Entries for locating text and elements:
⟨
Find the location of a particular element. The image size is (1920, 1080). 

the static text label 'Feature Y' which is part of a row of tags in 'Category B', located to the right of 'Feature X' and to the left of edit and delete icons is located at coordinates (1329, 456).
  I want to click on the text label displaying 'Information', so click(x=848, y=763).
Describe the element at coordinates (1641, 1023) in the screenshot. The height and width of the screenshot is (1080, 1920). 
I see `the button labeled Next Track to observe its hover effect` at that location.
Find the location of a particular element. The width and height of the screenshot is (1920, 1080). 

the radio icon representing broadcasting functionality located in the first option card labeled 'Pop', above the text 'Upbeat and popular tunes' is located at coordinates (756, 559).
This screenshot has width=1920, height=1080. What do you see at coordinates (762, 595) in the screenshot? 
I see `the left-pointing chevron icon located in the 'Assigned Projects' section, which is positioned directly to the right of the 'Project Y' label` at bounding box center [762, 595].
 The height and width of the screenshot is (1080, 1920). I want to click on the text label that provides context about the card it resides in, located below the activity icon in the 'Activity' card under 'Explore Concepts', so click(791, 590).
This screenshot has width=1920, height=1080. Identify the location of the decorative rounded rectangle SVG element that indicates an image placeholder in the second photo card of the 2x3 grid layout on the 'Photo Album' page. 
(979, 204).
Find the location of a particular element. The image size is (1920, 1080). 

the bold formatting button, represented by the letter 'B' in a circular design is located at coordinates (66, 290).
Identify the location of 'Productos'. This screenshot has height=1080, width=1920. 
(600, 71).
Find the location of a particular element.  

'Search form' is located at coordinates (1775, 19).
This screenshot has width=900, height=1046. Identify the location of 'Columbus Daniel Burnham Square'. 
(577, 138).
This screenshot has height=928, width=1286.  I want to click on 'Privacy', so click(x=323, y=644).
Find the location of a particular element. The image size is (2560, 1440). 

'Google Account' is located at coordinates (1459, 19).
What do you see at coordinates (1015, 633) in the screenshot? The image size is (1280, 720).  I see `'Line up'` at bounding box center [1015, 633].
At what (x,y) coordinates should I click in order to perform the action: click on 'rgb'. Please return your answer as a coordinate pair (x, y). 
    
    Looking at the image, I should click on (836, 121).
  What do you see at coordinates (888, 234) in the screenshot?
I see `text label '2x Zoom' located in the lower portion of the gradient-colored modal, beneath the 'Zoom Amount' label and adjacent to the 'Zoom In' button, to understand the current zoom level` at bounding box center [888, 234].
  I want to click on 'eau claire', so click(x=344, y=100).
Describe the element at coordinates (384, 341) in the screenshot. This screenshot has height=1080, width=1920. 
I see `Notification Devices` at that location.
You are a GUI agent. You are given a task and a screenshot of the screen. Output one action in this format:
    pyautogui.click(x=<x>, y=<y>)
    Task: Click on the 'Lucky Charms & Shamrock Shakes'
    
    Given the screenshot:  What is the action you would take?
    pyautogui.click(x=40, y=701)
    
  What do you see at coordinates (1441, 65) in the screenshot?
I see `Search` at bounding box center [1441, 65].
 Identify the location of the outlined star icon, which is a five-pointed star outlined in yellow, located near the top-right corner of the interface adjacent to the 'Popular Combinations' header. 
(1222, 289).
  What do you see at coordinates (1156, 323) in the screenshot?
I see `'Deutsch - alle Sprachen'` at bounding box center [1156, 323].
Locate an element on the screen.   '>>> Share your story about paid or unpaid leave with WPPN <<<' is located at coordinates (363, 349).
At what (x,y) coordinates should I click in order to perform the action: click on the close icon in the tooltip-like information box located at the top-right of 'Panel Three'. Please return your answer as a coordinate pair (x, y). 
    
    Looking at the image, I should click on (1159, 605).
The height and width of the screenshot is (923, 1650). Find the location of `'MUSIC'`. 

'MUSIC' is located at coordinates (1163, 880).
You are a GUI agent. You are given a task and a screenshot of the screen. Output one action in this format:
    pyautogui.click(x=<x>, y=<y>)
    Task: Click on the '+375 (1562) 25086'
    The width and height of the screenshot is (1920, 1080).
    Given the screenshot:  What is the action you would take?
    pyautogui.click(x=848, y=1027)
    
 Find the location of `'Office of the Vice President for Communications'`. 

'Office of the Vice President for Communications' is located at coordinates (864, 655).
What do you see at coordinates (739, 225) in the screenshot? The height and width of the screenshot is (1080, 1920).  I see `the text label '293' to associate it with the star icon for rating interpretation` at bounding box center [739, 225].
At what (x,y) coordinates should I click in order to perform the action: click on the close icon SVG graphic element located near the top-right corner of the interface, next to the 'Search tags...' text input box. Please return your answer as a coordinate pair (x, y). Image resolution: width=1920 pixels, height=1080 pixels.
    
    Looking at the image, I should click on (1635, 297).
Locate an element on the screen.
⟩
GOAL: Format the entries from the line with "The height and width of the screenshot is (923, 1650)." to the line with "coordinates (1163, 880)." as a two-column CSV with the columns "prompt" and "response", one row per entry. Put each entry's text and its answer in separate quoted fields, replacing any line breaks with spaces.

EXERCISE OUTPUT:
prompt,response
"The height and width of the screenshot is (923, 1650). Find the location of `'MUSIC'`.","'MUSIC' is located at coordinates (1163, 880)."